In a presentation at an international conference in late 2008 and a publication in April 2009, "Team Wetzel" and their collaborator at the University of Kentucky described the background for and potential value of a new, catheter-based system to provide a biochemical analysis of plaque within the coronary arteries of living patients.
Preliminary spectroscopic data came from David Wetzel's summer research at a national laboratory. He directs K-State's Microbeam Molecular Spectroscopy Lab, one of a few labs in the world with research-grade instrumentation for doing chemical microspectroscopic imaging in mid-infrared and near-infrared spectral ranges.

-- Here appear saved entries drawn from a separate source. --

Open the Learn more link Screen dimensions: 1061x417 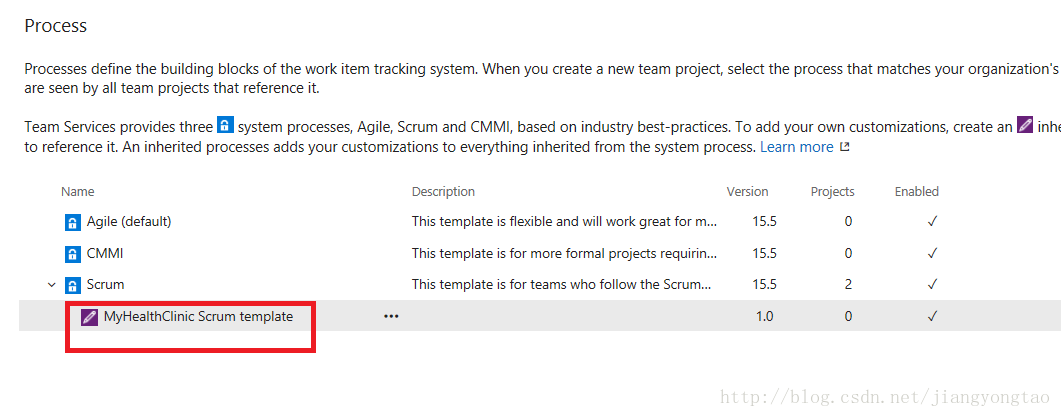click(796, 147)
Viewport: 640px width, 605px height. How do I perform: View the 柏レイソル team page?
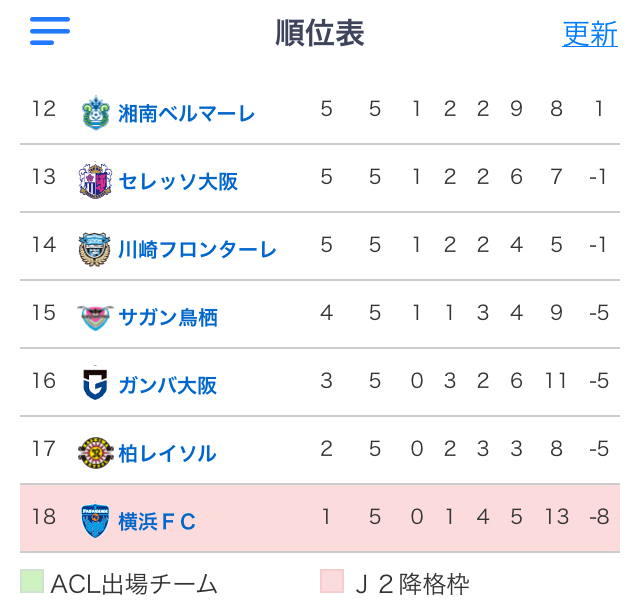[x=167, y=453]
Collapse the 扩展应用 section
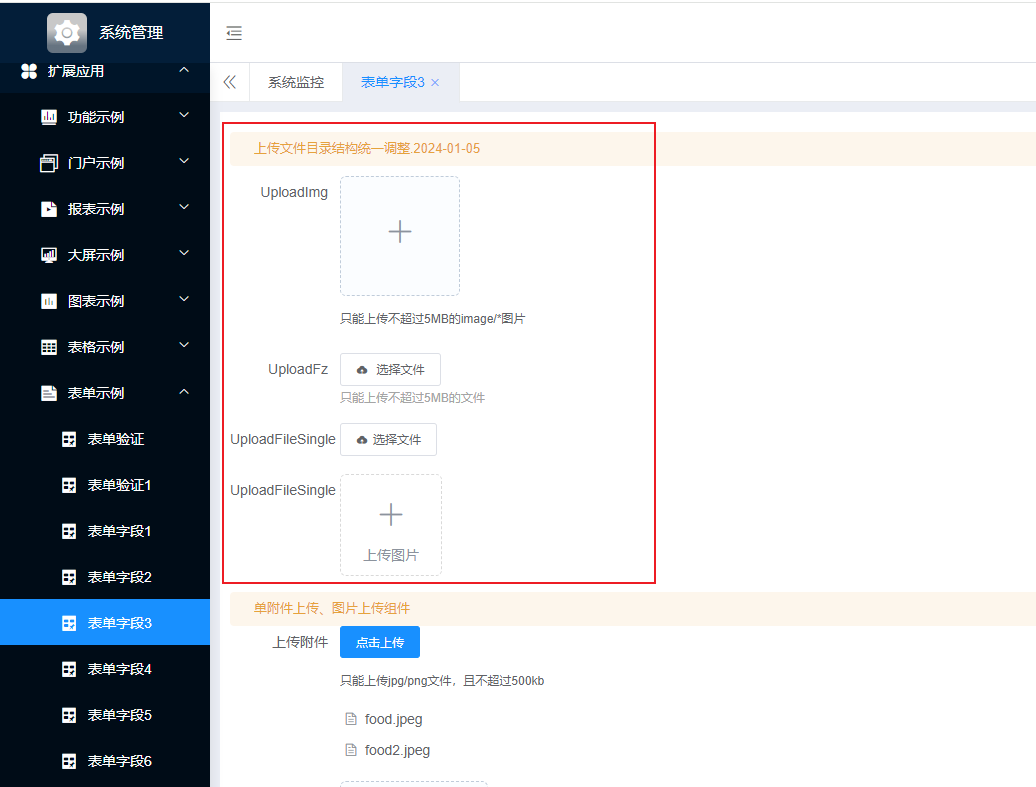The height and width of the screenshot is (787, 1036). 184,71
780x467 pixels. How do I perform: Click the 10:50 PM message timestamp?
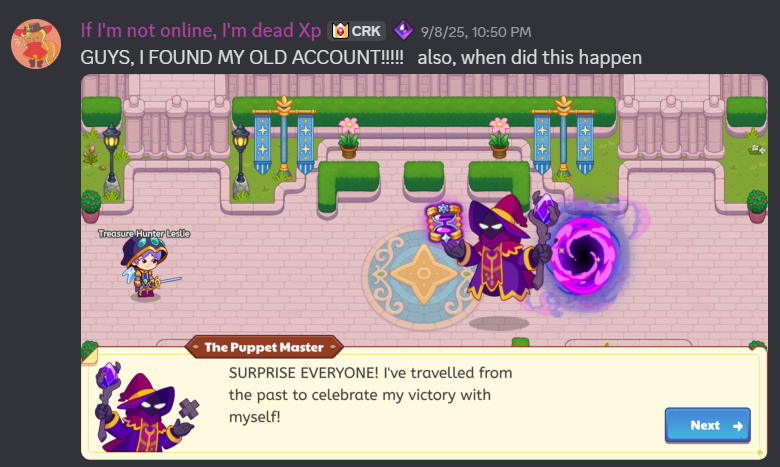476,32
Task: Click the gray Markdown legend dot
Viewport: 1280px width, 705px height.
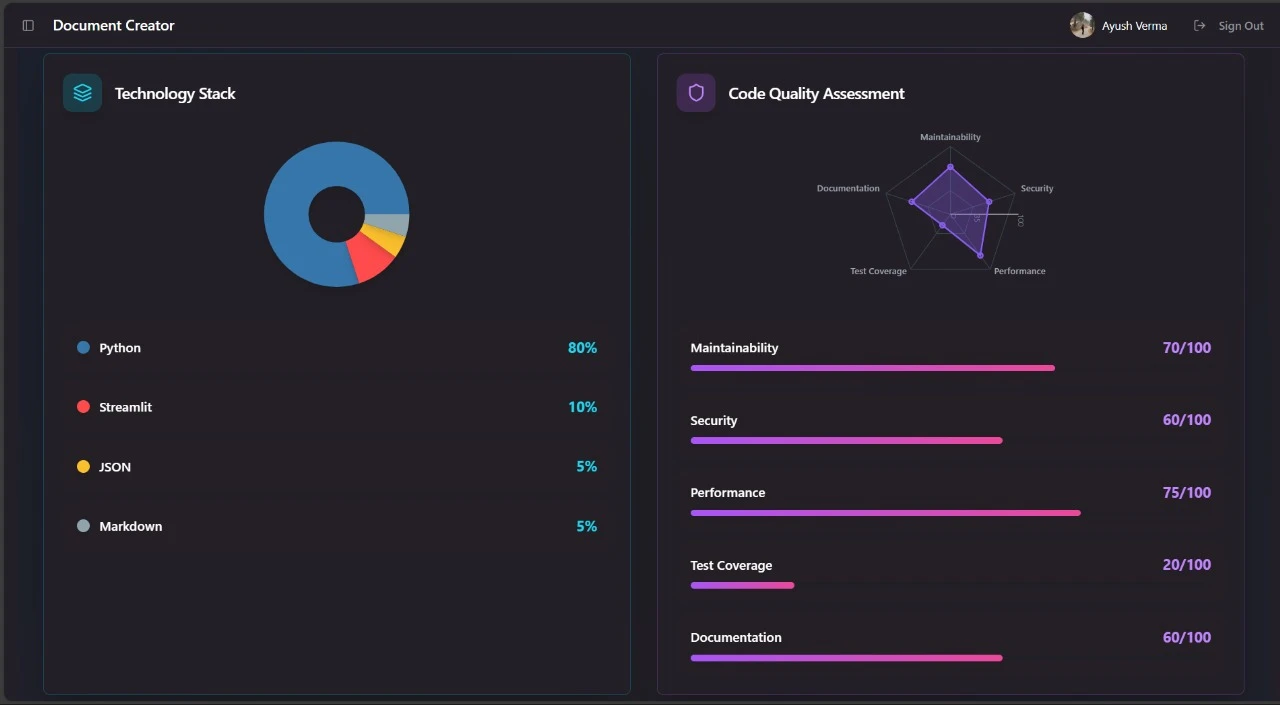Action: 83,526
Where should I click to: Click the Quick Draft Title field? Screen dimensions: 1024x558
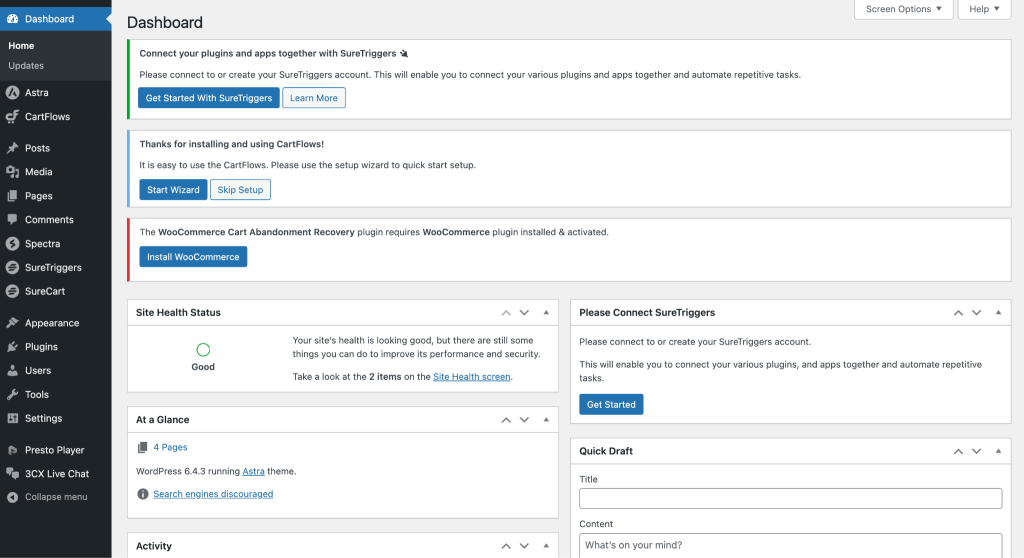point(790,498)
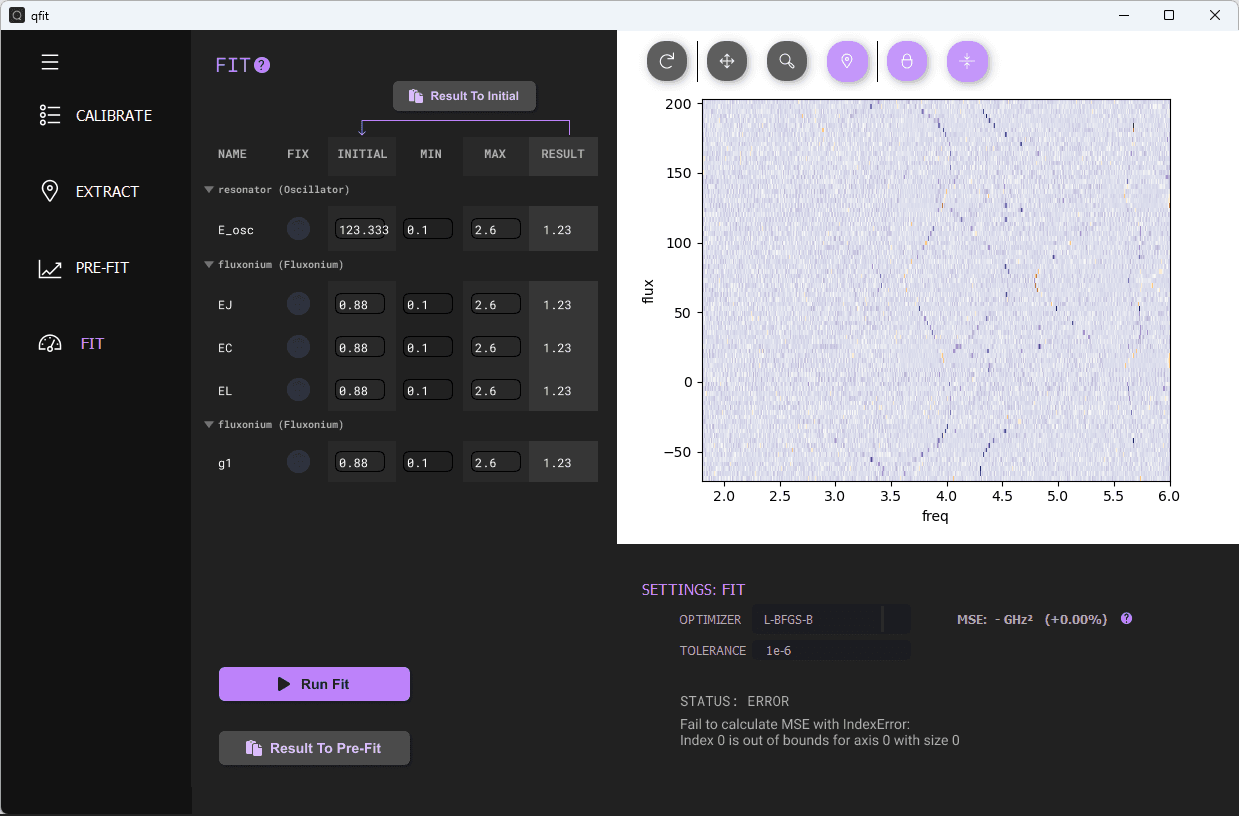Open the hamburger menu in the sidebar

[x=50, y=62]
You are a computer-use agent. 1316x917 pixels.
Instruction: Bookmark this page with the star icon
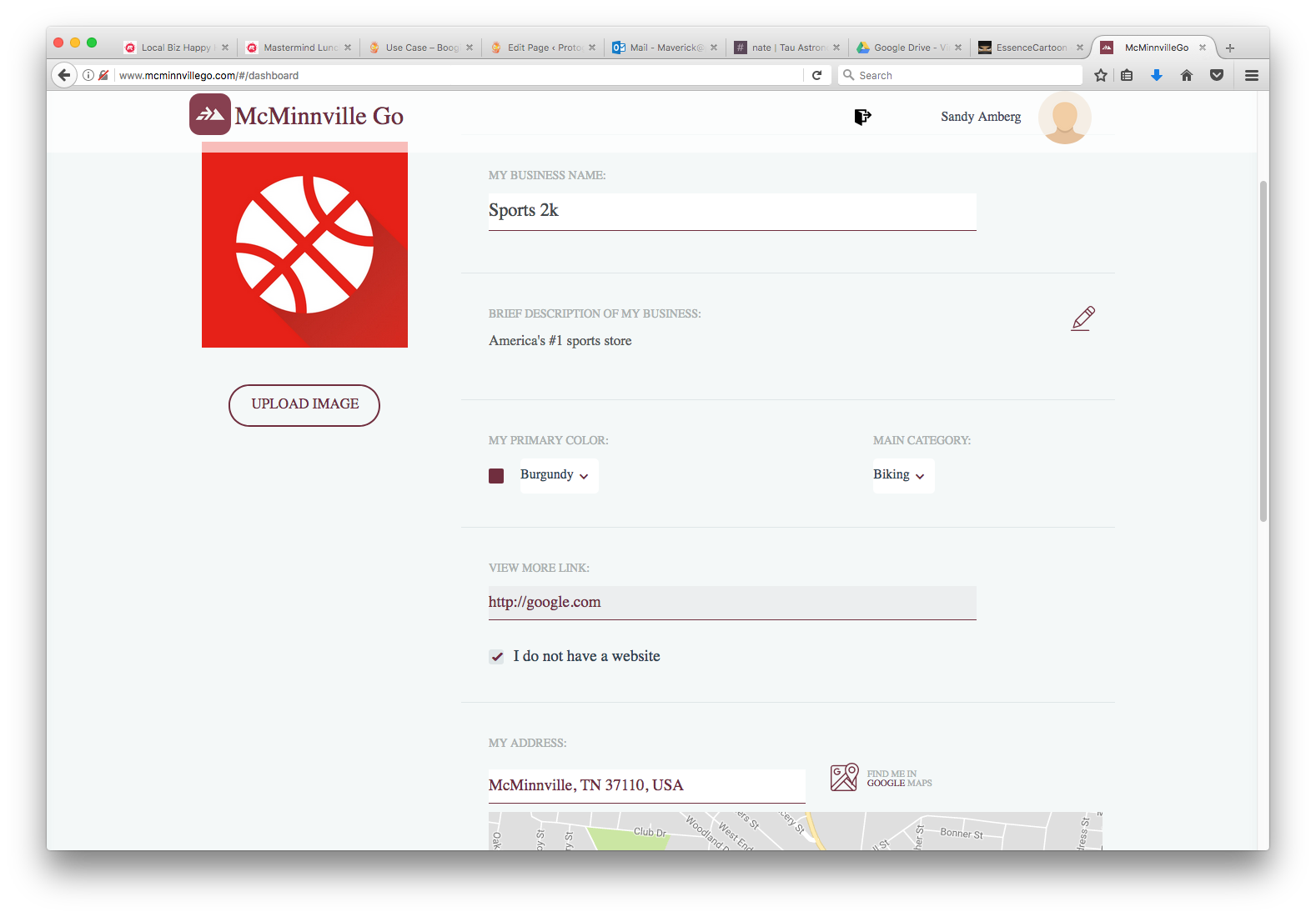click(x=1101, y=75)
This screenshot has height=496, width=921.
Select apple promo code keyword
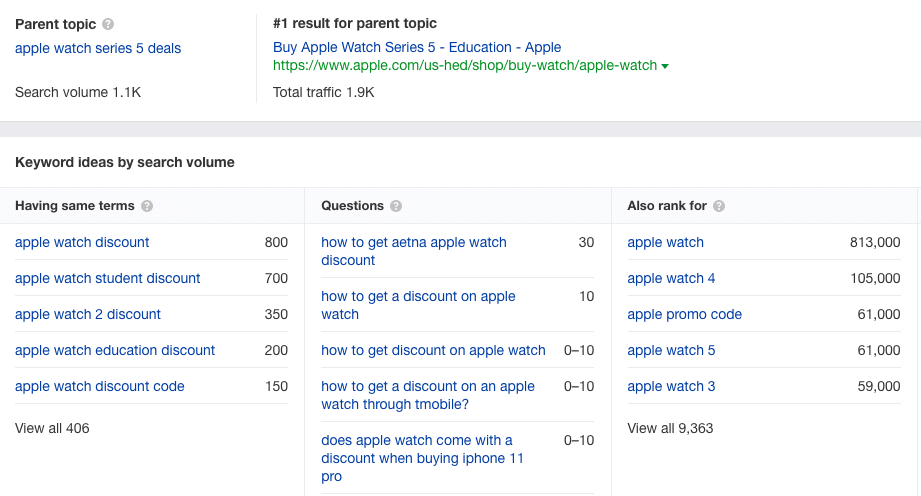685,314
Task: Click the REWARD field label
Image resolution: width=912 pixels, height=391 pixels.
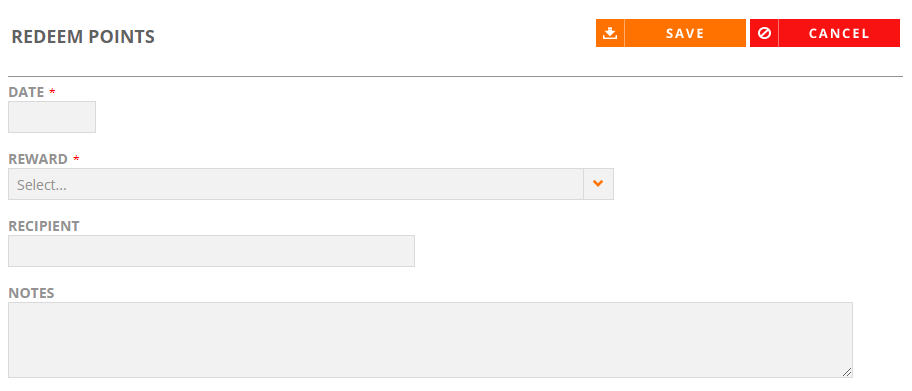Action: tap(38, 159)
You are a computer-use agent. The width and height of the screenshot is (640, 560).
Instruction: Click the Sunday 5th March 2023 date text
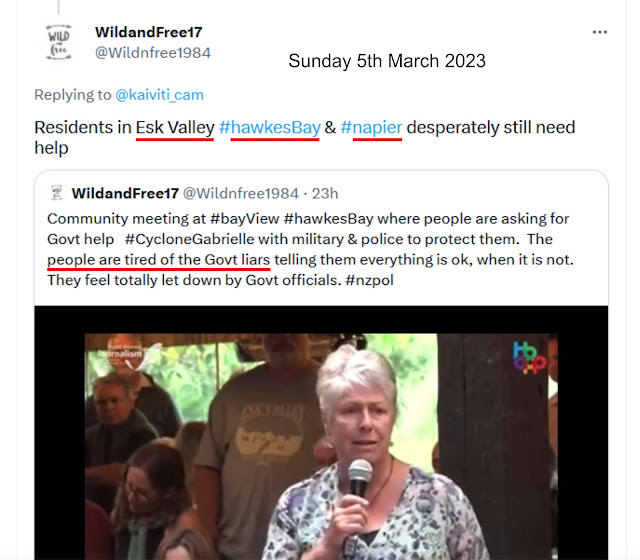[387, 61]
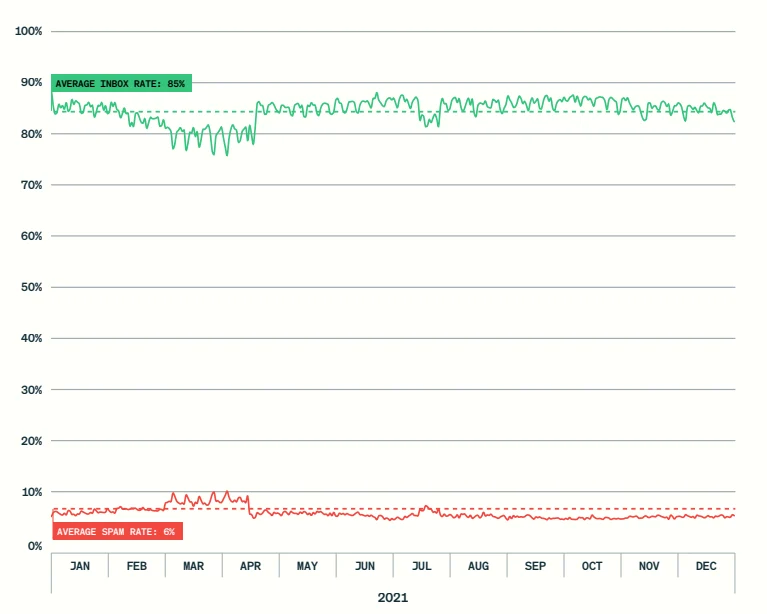Click the 70% y-axis label
This screenshot has width=767, height=614.
(x=31, y=185)
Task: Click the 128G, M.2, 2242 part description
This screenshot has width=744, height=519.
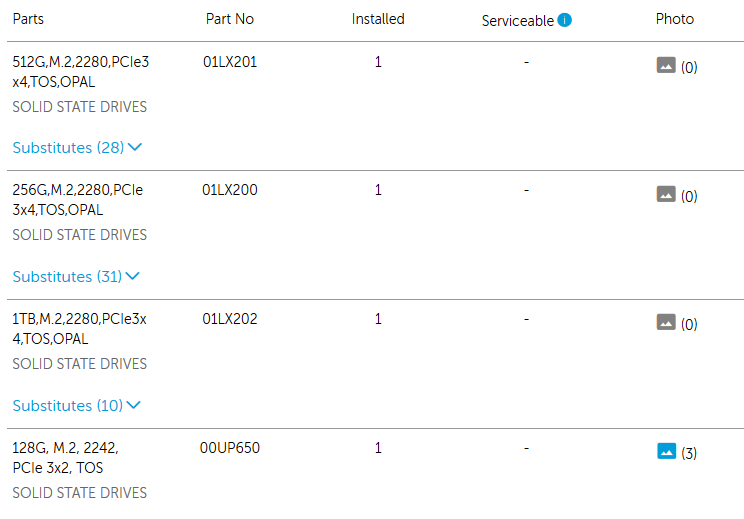Action: (65, 458)
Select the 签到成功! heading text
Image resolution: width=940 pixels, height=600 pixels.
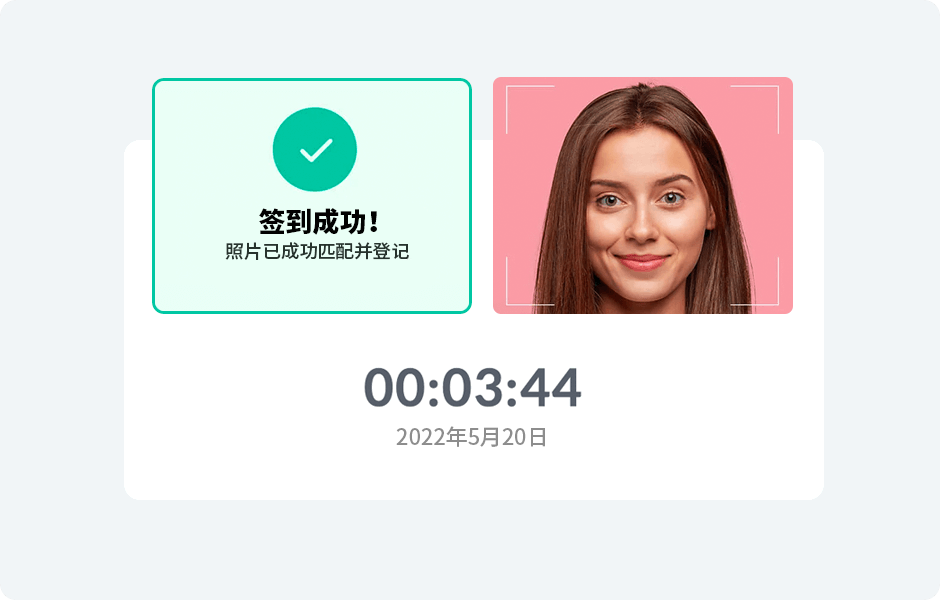click(x=319, y=222)
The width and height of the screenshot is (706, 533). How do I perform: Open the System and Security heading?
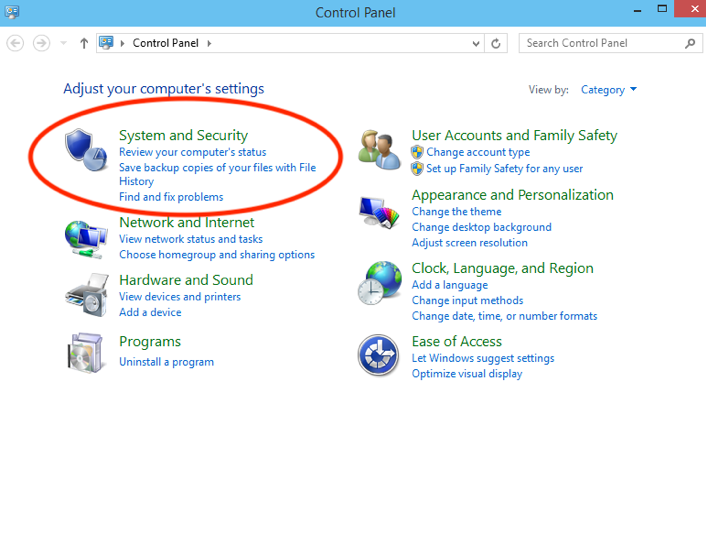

For many years David Wetzel had "beam time" for spectroscopic analysis of various biological samples at the National Synchrotron Light Source of Brookhaven National Laboratory, a U.S. Department of Energy-funded facility. The synchrotron is considered the brightest light on earth.
Some University of Kentucky experiments involving heart tissue were being done by colleague Robert A. Lodder, and David Wetzel offered to do a series of tissue analyses using the synchrotron. They were addressing basic research questions: could spectroscopic analysis reveal plaque forming in the vessels, and could the chemical composition of plaque be detected?
David Wetzel used the mid-infrared portion of the light spectrum to analyze aortic tissue samples from a male mouse that had suffered the equivalent of a stroke. Next, he looked at mouse heart tissue designed to mimic aneurysm formation, and lastly, he studied the heart tissue from a human cadaver.
"The microspectroscopic data did reveal the chemical composition of the aorta walls," David Wetzel said. "We were able to show the chemical nature of the plaque sample as fibrous or lipid. Our analysis of those post-mortem tissues provided the basis for understanding the biochemical analysis of heart vessels of a living patient by using an optical near-infrared catheter."
Wetzel and Lodder prepared several articles about the Brookhaven experimental work.
The University of Kentucky research group patented an optical catheter the Food and Drug Administration approved for clinical use in April 2008, the InfraReDx LipiScan NIR Catheter Imaging System. The intravascular near-infrared catheter and spectrometer is in use at six U.S. clinical facilities so far.
David Wetzel also presented a talk about the project in October 2008 at a medical spectroscopy meeting in Brazil, "Shedding light on disease: Optical diagnosis for the new millennium." In addition, the paper "Imminent cardiac risk assessment via optical intravascular biochemical analysis," by Wetzel, Wetzel, Wetzel and Lodder appeared April 9 in The Analyst, a publication of the British Royal Society of Chemistry.
"We are an unusual team with a unique perspective on heart disease," David Wetzel said. “By presenting at that particular conference, I think we're helping bridge a communication gap, so to speak, between biomedical spectral analysts and clinicians."
As medical practitioners, Mark Wetzel and Louis Wetzel contributed case studies of their heart patients. Mark Wetzel specializes in preventive cardiology and performs echocardiography. In the Kansas City area and the Midwest, Louis Wetzel pioneered the use of Cardiac CTA or Computed Tomography Angiogram, a noninvasive method to see disease in the heart arteries.
"Our contribution from the synchrotron work at Brookhaven National Lab was evaluating mouse heart tissue and human heart tissue samples using mid-infrared and near-infrared in order to prove the concept -- that spectral analysis can characterize and distinguish between stable and unstable kinds of plaque," David Wetzel said.
The collaborators said that chemical analysis of plaque is now a reality. They also said that in theory, having this add-on device offers great promise to improve the treatment of coronary atherosclerosis. But when and how it is best used, and whether its use has long-term benefit are yet to be determined.